## What this task involves
Would you output all the entries below without altering a word?

## Study material
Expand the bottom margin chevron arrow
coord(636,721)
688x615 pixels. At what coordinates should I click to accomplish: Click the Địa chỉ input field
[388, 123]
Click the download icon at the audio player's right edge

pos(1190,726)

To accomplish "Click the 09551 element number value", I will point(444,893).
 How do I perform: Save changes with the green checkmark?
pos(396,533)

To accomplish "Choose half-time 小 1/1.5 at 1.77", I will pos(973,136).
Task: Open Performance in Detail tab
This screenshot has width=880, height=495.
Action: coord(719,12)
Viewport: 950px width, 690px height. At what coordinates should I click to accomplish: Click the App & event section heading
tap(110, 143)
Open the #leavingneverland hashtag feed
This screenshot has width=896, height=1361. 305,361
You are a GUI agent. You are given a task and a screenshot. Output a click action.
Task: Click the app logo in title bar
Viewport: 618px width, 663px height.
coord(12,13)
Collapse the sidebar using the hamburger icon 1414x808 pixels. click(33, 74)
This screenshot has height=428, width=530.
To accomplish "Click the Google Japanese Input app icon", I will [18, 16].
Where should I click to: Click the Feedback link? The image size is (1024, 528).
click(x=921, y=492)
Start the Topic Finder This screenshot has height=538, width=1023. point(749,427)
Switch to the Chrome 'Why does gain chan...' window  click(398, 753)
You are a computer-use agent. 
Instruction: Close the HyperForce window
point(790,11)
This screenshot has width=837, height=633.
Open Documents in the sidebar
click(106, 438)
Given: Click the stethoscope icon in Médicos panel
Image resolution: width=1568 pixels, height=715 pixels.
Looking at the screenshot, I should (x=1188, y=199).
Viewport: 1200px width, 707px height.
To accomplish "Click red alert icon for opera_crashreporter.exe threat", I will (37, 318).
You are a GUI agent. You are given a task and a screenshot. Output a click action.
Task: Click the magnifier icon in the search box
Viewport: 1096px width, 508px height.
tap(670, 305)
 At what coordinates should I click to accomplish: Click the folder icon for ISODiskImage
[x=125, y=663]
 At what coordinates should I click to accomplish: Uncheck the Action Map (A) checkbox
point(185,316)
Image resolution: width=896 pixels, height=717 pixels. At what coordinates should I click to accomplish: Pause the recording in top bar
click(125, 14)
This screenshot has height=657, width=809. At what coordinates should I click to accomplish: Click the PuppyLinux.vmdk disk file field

## Output of the task
Expand the bottom margin chevron arrow
coord(636,721)
688x615 pixels. At what coordinates should I click to accomplish: Click the Địa chỉ input field
[388, 123]
Click the download icon at the audio player's right edge

pos(1190,726)

To accomplish "Click the 09551 element number value", I will point(444,893).
 How do I perform: Save changes with the green checkmark?
pos(396,533)

To accomplish "Choose half-time 小 1/1.5 at 1.77", I will pos(973,136).
Task: Open Performance in Detail tab
This screenshot has width=880, height=495.
Action: coord(719,12)
Viewport: 950px width, 690px height. At what coordinates should I click to accomplish: Click the App & event section heading
tap(110, 143)
Open the #leavingneverland hashtag feed
This screenshot has width=896, height=1361. 305,361
You are a GUI agent. You are given a task and a screenshot. Output a click action.
Task: Click the app logo in title bar
Viewport: 618px width, 663px height.
coord(12,13)
Collapse the sidebar using the hamburger icon 1414x808 pixels. click(33, 74)
This screenshot has height=428, width=530.
To accomplish "Click the Google Japanese Input app icon", I will [18, 16].
Where should I click to: Click the Feedback link? The image size is (1024, 528).
click(x=921, y=492)
Start the Topic Finder This screenshot has height=538, width=1023. point(749,427)
Switch to the Chrome 'Why does gain chan...' window  click(398, 753)
You are a computer-use agent. 
Instruction: Close the HyperForce window
point(790,11)
This screenshot has width=837, height=633.
Open Documents in the sidebar
click(106, 438)
Given: Click the stethoscope icon in Médicos panel
Image resolution: width=1568 pixels, height=715 pixels.
Looking at the screenshot, I should (x=1188, y=199).
Viewport: 1200px width, 707px height.
To accomplish "Click red alert icon for opera_crashreporter.exe threat", I will (37, 318).
You are a GUI agent. You are given a task and a screenshot. Output a click action.
Task: Click the magnifier icon in the search box
Viewport: 1096px width, 508px height.
tap(670, 305)
 At what coordinates should I click to accomplish: Click the folder icon for ISODiskImage
[x=125, y=663]
 At what coordinates should I click to accomplish: Uncheck the Action Map (A) checkbox
point(185,316)
Image resolution: width=896 pixels, height=717 pixels. At what coordinates should I click to accomplish: Pause the recording in top bar
click(125, 14)
This screenshot has height=657, width=809. At what coordinates should I click to accomplish: Click the PuppyLinux.vmdk disk file field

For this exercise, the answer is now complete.